Python 3 Guide for Data Scientists

Guide to Migrate to Python 3

In case you missed it, there won’t be any support Python 2 by 2020. The last Python 2 update was for Python 2.7. So if you are interested in Data Science and learning Python, start with Python 3. If you already program with Python 2, it is time to migrate to Python 3.

Alex Rogozhnikov, has a really nice guide to migrate to Python 3 smoothly without pain. Check out the “A short guide on features of Python 3 for data scientists” here https://github.com/arogozhnikov/python3_with pleasure.
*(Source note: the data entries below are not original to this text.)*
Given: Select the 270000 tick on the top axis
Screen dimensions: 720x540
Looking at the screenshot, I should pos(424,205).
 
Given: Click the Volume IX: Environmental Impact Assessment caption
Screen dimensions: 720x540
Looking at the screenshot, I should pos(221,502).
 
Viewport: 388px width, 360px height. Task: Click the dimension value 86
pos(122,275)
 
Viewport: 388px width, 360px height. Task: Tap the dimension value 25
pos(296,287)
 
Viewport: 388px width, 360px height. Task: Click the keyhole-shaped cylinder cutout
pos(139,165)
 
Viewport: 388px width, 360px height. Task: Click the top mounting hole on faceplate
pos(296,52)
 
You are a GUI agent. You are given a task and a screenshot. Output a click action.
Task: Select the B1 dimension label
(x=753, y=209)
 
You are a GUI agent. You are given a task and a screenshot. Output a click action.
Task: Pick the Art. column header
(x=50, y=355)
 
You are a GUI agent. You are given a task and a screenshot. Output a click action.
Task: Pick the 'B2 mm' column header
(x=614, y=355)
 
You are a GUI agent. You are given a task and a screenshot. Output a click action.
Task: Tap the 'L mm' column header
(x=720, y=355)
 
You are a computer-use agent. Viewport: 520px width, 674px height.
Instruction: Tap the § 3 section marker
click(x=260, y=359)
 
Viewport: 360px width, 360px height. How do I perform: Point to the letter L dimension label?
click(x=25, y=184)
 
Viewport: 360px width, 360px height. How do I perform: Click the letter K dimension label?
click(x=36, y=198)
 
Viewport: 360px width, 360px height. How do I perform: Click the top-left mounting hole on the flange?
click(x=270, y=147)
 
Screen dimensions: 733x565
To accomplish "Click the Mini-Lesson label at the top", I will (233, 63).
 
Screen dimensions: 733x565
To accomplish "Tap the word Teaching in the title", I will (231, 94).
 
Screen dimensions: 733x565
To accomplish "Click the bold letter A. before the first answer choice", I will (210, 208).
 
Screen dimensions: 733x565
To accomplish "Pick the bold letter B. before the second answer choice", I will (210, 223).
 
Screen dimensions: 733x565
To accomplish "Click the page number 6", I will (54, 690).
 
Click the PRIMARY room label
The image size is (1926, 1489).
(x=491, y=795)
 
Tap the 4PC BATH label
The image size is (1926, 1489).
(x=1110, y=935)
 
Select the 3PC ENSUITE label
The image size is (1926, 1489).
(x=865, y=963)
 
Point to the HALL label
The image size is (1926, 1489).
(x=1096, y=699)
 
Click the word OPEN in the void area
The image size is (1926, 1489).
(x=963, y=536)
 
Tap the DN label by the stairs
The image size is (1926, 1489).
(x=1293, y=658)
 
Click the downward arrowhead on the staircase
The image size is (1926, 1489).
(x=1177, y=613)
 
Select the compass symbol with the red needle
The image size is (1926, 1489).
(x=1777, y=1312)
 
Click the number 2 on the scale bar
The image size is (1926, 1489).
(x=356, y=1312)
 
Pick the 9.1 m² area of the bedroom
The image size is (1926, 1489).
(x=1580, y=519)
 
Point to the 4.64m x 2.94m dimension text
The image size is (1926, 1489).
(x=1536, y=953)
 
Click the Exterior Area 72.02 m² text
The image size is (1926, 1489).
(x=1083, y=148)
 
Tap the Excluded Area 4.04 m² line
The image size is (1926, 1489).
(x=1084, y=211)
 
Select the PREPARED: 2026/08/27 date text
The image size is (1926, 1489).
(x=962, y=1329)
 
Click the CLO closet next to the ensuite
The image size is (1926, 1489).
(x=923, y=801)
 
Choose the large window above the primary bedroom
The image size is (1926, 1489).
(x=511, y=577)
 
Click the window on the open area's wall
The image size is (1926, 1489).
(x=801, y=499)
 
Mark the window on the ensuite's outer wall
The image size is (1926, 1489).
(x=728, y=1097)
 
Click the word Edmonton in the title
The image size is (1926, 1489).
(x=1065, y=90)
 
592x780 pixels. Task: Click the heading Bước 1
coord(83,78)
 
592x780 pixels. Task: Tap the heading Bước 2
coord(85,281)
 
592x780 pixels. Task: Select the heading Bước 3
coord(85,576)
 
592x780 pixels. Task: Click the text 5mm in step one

The three cool features of Python 3 that I have been using frequently and love are

1. Merging dictionaries in Python 3

Merging dictionaries can be done easily in Python 3.5 and above. For example, the two dictionaries

x = dict(a=1, b=2)
y = dict(b=3, d=4)

can be easily merged in Python 3.5+ with

# Python 3.5+
z = {**x, **y} 

2. globbing all files recursively with pathlib

import pathlib 
pdf_files= pathlib.Path('/path/').glob('**/*.pdf')

It returns a generator and one can iterate through to get all pdf files in the path and all the directories inside recursively.

3. Unpacking it cool

Python 3 lets you unpack any iterables with the *variable syntax. This way you don’t have to write out all items in the iterable. For example, we can do

>first, second, *rest = range(10)
>first
 0
>second
 1
>rest
[2, 3, 4, 5, 6, 7, 8, 9]

Unpacking can happen in the middle or last, for example

>first, *middle, last = range(10)
>first
 0
>last
 9
>middle
[1, 3, 4, 5, 6, 7, 8]